Adrian C Hedden | Calrsbad Current Argus | October 23, 2019
As more oil and gas pipelines continue to be installed throughout southeast New Mexico and the Permian Basin, safety regulations became more important in managing the industry’s growth.
And the body that would oversee the safety of such developments in New Mexico was recently awarded a perfect score during an annual safety evaluation by the Office of Pipeline Safety at the U.S. Department of Transportation.
For 2018, the New Mexico Pipeline Safety Bureau – an arm of the New Mexico Public Regulation Commission (PRC) – was awarded a score of 258 out of 258 points, read a news release from the State of New Mexico.
“We have a great team at the Pipeline Safety Bureau,” said Bureau Chief Jason Montoya. “Safety throughout the state has been and will continue to be our priority.
“With the support of our commissioners we will continue keeping New Mexico a safer place to live and work through the enforcement of our regulations.”
The federal evaluation studied the state enforcement authority’s issuance of civil penalties, along with availability of its public records and its investigation practices and means of discovering damage.
“The Pipeline Safety Bureau mission provides for the PRC agency to give optimum pipeline and excavation safety for citizens,” the release read. “It does so through federal and state compliance. This includes promoting damage prevention of underground pipelines.”

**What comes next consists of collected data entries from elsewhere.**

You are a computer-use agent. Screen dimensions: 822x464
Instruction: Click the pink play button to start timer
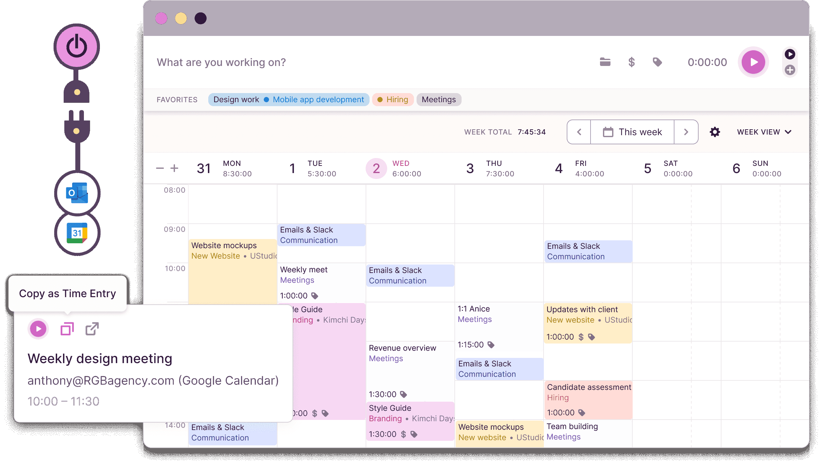coord(754,62)
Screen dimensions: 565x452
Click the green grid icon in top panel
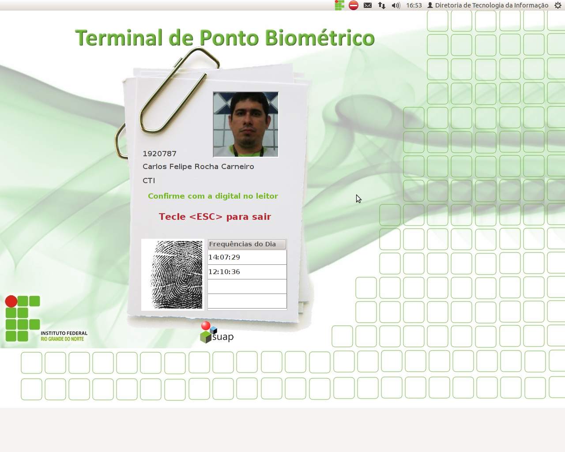point(339,5)
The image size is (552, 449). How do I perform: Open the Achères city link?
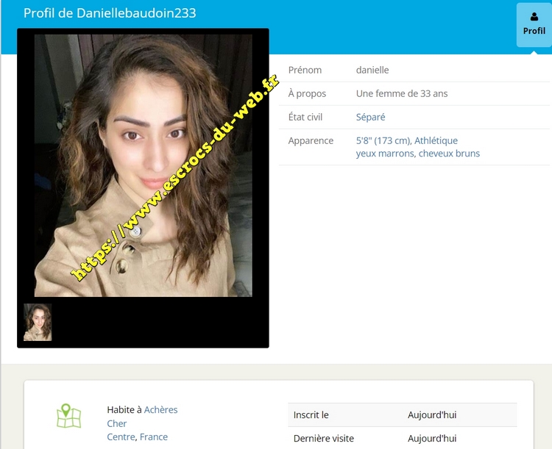pyautogui.click(x=160, y=409)
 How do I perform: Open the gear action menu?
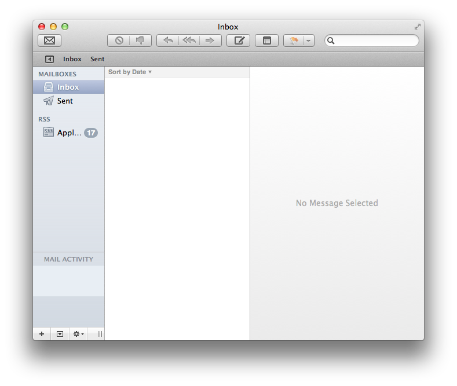pyautogui.click(x=78, y=334)
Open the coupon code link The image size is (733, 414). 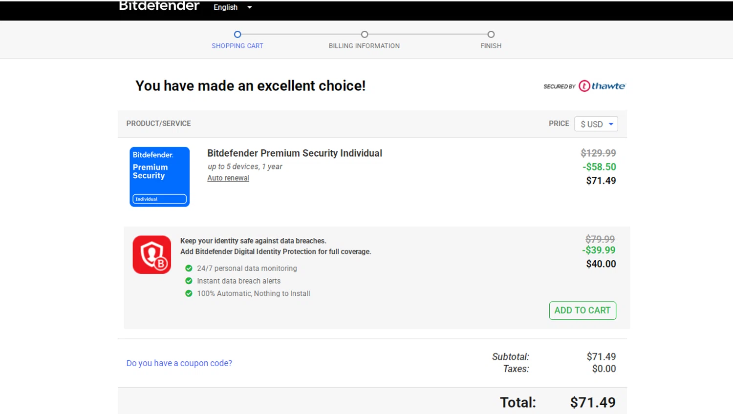point(179,363)
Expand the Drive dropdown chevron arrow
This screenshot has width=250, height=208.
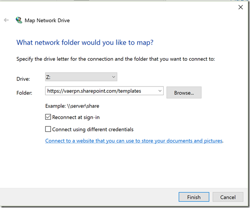tap(113, 77)
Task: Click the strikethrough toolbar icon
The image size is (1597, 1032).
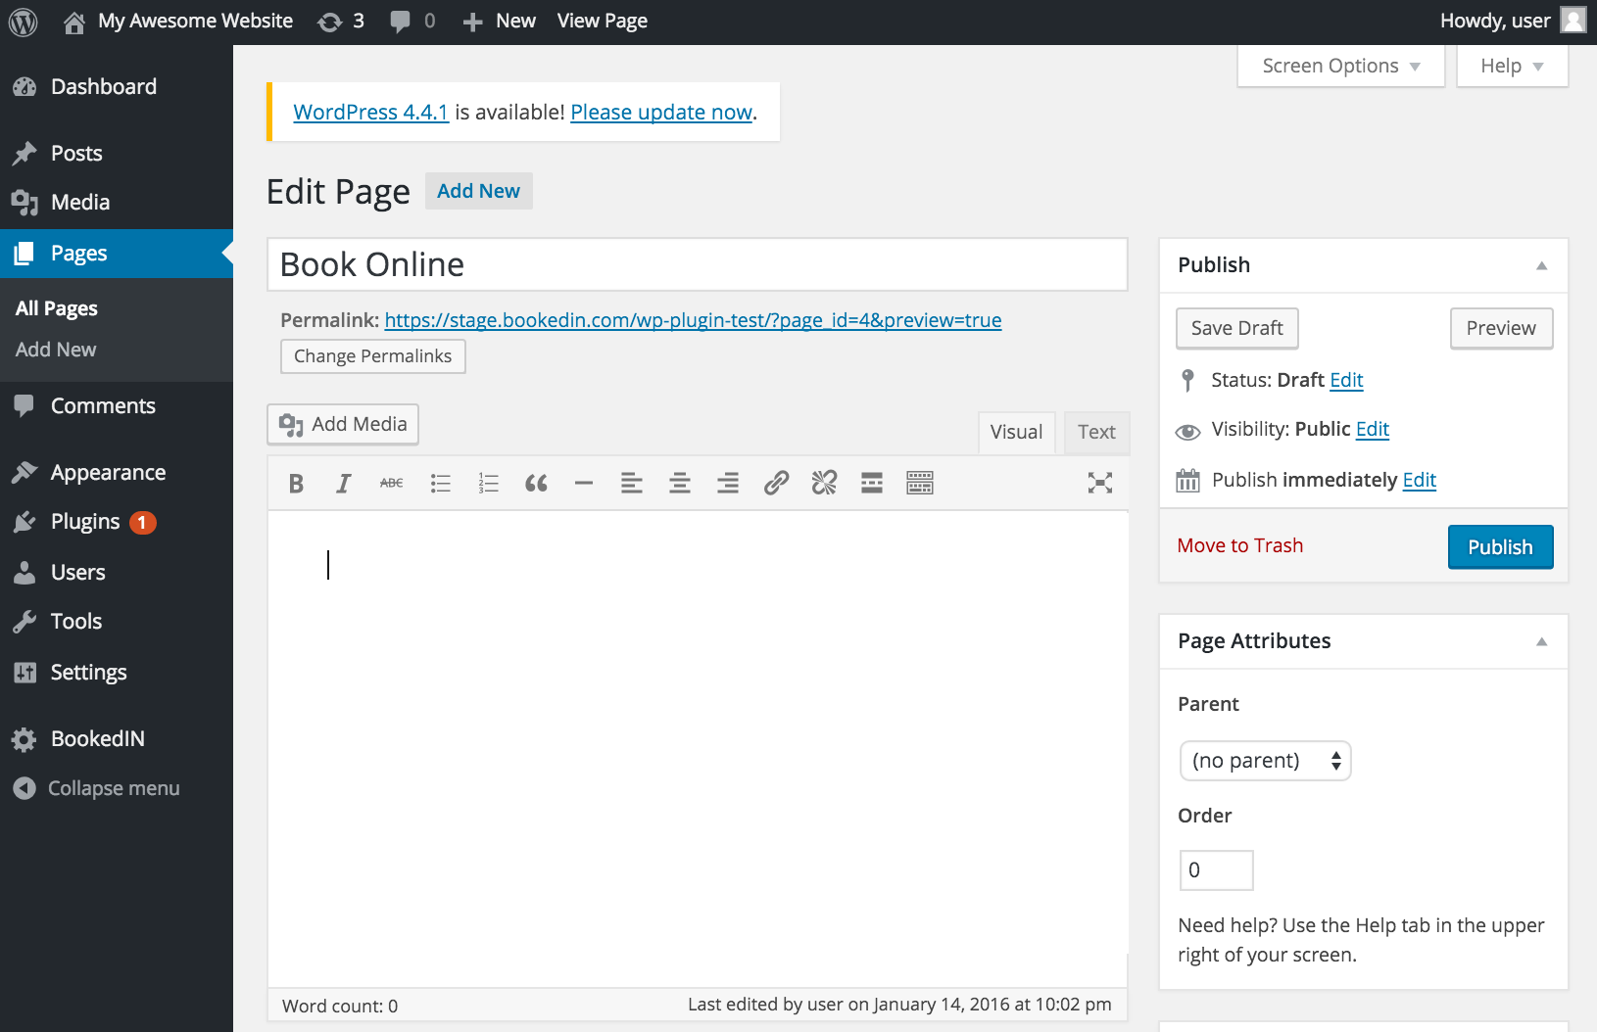Action: coord(391,483)
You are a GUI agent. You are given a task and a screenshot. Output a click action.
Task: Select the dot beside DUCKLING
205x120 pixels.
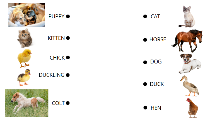68,75
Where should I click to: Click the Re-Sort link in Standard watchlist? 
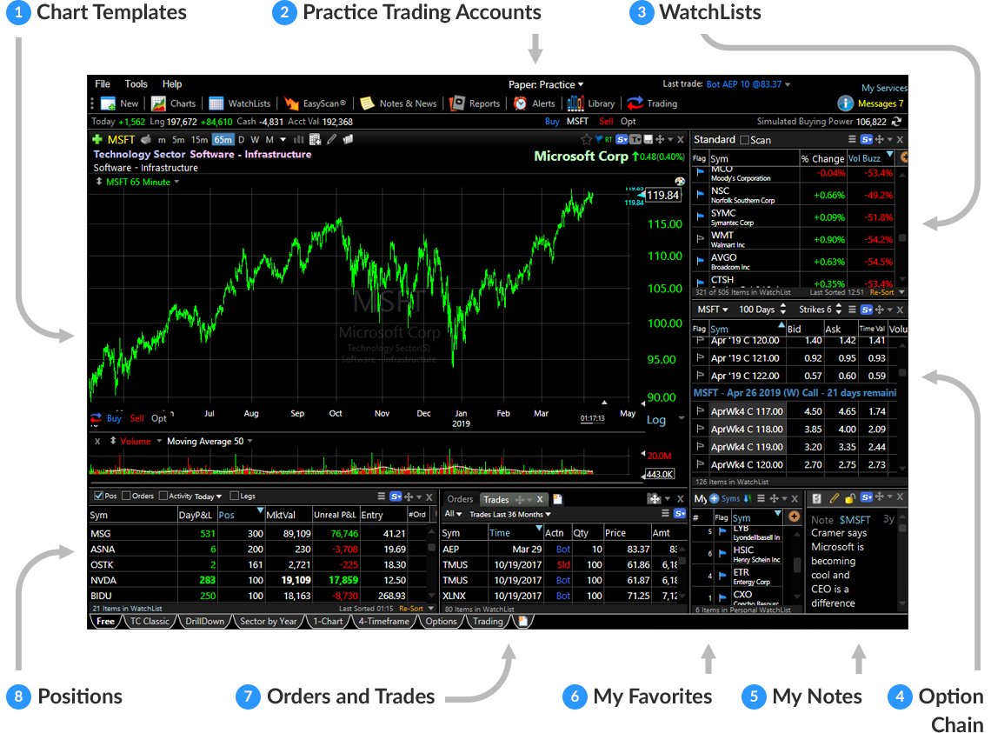(881, 293)
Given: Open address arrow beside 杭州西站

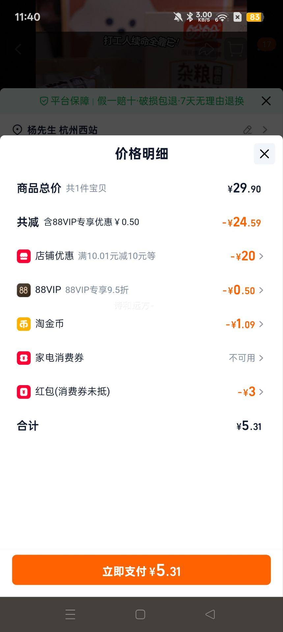Looking at the screenshot, I should (265, 130).
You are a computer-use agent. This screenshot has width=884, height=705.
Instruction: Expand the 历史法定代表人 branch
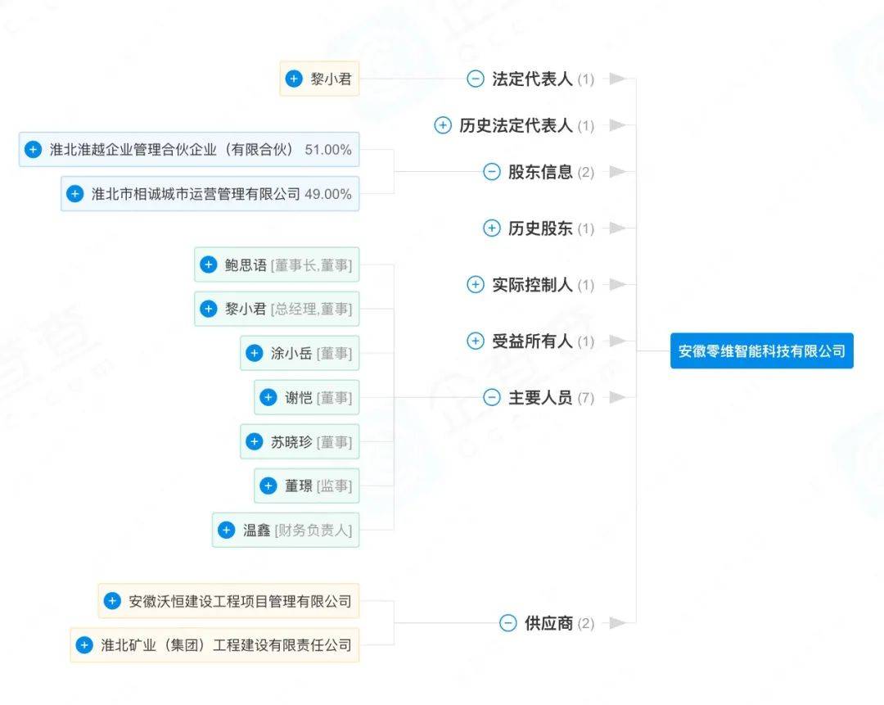click(x=443, y=125)
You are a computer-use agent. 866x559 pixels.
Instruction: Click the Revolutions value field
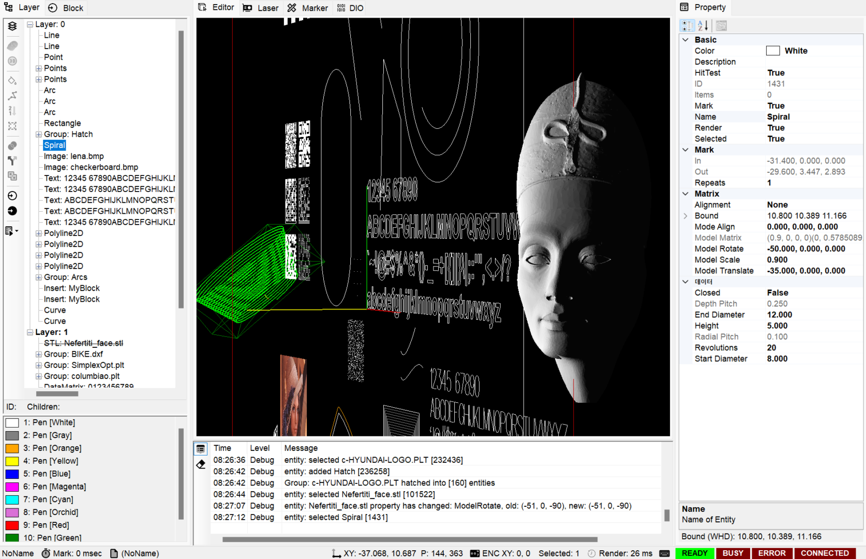(x=812, y=348)
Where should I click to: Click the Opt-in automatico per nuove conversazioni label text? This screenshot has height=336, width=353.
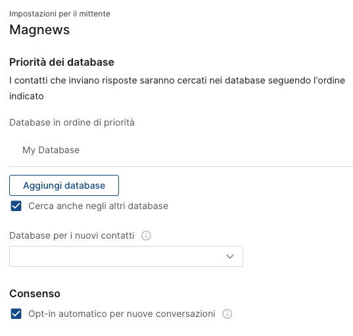click(x=122, y=314)
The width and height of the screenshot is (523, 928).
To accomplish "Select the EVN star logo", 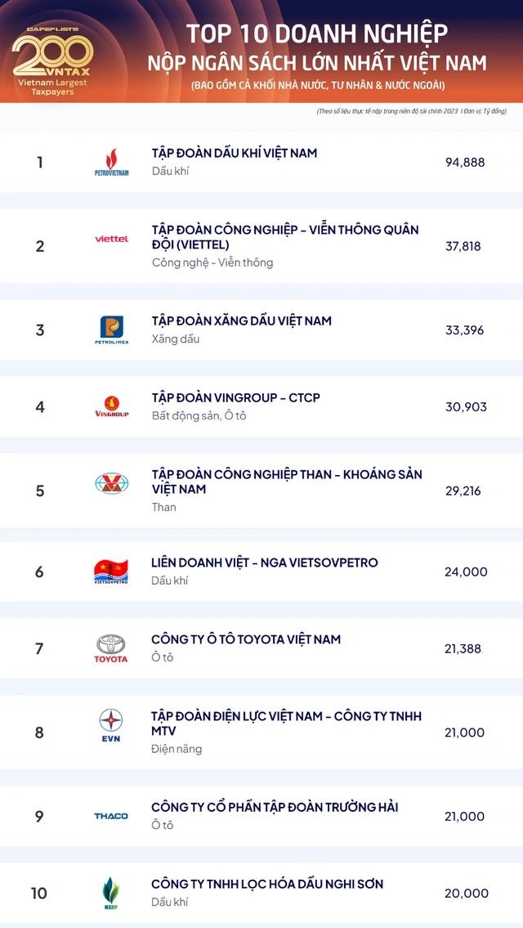I will 111,725.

Such threats during the recent boom means the oil and gas industry must work closely with the government to ensure compliance with regulations and public safety, said Robert McEntyre, spokesman for the New Mexico Oil and Gas Association (NMOGA).
He said the Bureau’s high rating gives the industry confidence that regulators are competent.
“When they’re effective at their jobs, so are we,” McEntyre said. “We want to work closely with them to ensure we’re minimizing risks and protecting the public. That’s our goal in everything we do.”
As oil and gas production continued to grow in New Mexico, McEntyre said pipelines will become increasingly necessary for the industry’s capacity to send oil and gas from the Permian to market.
“As production has grown, we’ve outgrown the takeaway capacity to move production out of the Permian,” he said. “Pipelines are a critical part of continued growth in southeast New Mexico. They’re hugely important to the industry, and a huge growth area.”